_Exercise requirements_
The response should consist of the records that follow, repeated exactly.

Records drawn from a dataset

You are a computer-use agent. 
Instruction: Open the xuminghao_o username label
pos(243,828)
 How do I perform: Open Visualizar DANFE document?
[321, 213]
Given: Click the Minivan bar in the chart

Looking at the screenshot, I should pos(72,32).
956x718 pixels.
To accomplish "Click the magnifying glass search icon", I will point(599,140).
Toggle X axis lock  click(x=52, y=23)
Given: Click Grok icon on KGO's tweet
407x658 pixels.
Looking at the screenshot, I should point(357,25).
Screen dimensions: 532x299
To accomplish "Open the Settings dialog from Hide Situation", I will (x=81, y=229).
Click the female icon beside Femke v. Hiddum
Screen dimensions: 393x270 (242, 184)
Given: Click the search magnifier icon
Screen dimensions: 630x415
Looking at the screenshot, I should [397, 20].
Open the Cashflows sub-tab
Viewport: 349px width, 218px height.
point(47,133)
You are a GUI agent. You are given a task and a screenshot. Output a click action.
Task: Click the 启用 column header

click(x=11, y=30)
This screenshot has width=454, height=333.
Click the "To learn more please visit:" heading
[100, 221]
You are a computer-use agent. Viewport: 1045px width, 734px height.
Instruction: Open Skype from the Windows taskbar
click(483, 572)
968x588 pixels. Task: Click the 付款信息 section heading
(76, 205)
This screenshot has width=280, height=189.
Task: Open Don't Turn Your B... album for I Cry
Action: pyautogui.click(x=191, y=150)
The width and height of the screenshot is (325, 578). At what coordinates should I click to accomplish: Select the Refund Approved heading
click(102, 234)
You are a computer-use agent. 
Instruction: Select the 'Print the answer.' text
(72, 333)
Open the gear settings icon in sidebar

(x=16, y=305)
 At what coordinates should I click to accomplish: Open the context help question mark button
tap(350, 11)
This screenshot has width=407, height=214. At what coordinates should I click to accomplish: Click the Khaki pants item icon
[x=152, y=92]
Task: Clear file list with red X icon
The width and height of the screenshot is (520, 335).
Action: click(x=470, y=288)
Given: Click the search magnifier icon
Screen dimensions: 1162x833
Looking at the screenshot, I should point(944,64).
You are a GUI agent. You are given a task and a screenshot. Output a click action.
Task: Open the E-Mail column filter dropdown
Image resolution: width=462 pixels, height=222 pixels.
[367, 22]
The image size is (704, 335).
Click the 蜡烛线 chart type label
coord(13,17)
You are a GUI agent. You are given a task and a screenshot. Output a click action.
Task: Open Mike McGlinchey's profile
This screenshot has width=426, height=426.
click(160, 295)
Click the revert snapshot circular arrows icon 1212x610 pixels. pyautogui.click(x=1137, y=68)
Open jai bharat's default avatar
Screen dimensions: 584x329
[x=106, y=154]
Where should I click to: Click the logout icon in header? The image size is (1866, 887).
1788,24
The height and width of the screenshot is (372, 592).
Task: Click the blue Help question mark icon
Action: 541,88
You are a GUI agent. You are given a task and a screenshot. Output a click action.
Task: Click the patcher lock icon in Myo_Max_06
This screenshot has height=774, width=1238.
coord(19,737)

_Result below_
You are a computer-use agent. 
Instruction: Open the xuminghao_o username label
pos(243,828)
 How do I perform: Open Visualizar DANFE document?
[321, 213]
Given: Click the Minivan bar in the chart

Looking at the screenshot, I should pos(72,32).
956x718 pixels.
To accomplish "Click the magnifying glass search icon", I will point(599,140).
Toggle X axis lock  click(x=52, y=23)
Given: Click Grok icon on KGO's tweet
407x658 pixels.
Looking at the screenshot, I should point(357,25).
Screen dimensions: 532x299
To accomplish "Open the Settings dialog from Hide Situation", I will (x=81, y=229).
Click the female icon beside Femke v. Hiddum
Screen dimensions: 393x270 (242, 184)
Given: Click the search magnifier icon
Screen dimensions: 630x415
Looking at the screenshot, I should [397, 20].
Open the Cashflows sub-tab
Viewport: 349px width, 218px height.
point(47,133)
You are a GUI agent. You are given a task and a screenshot. Output a click action.
Task: Click the 启用 column header

click(x=11, y=30)
This screenshot has width=454, height=333.
Click the "To learn more please visit:" heading
[100, 221]
You are a computer-use agent. Viewport: 1045px width, 734px height.
Instruction: Open Skype from the Windows taskbar
click(483, 572)
968x588 pixels. Task: Click the 付款信息 section heading
(76, 205)
This screenshot has width=280, height=189.
Task: Open Don't Turn Your B... album for I Cry
Action: pyautogui.click(x=191, y=150)
The width and height of the screenshot is (325, 578). At what coordinates should I click to accomplish: Select the Refund Approved heading
click(102, 234)
You are a computer-use agent. 
Instruction: Select the 'Print the answer.' text
(72, 333)
Open the gear settings icon in sidebar

(x=16, y=305)
 At what coordinates should I click to accomplish: Open the context help question mark button
tap(350, 11)
This screenshot has width=407, height=214. At what coordinates should I click to accomplish: Click the Khaki pants item icon
[x=152, y=92]
Task: Clear file list with red X icon
The width and height of the screenshot is (520, 335).
Action: click(x=470, y=288)
Given: Click the search magnifier icon
Screen dimensions: 1162x833
Looking at the screenshot, I should point(944,64).
You are a GUI agent. You are given a task and a screenshot. Output a click action.
Task: Open the E-Mail column filter dropdown
Image resolution: width=462 pixels, height=222 pixels.
[367, 22]
The image size is (704, 335).
Click the 蜡烛线 chart type label
coord(13,17)
You are a GUI agent. You are given a task and a screenshot. Output a click action.
Task: Open Mike McGlinchey's profile
This screenshot has width=426, height=426.
click(160, 295)
Click the revert snapshot circular arrows icon 1212x610 pixels. pyautogui.click(x=1137, y=68)
Open jai bharat's default avatar
Screen dimensions: 584x329
[x=106, y=154]
Where should I click to: Click the logout icon in header? The image size is (1866, 887).
1788,24
The height and width of the screenshot is (372, 592).
Task: Click the blue Help question mark icon
Action: 541,88
You are a GUI agent. You are given a task and a screenshot. Output a click action.
Task: Click the patcher lock icon in Myo_Max_06
This screenshot has height=774, width=1238.
coord(19,737)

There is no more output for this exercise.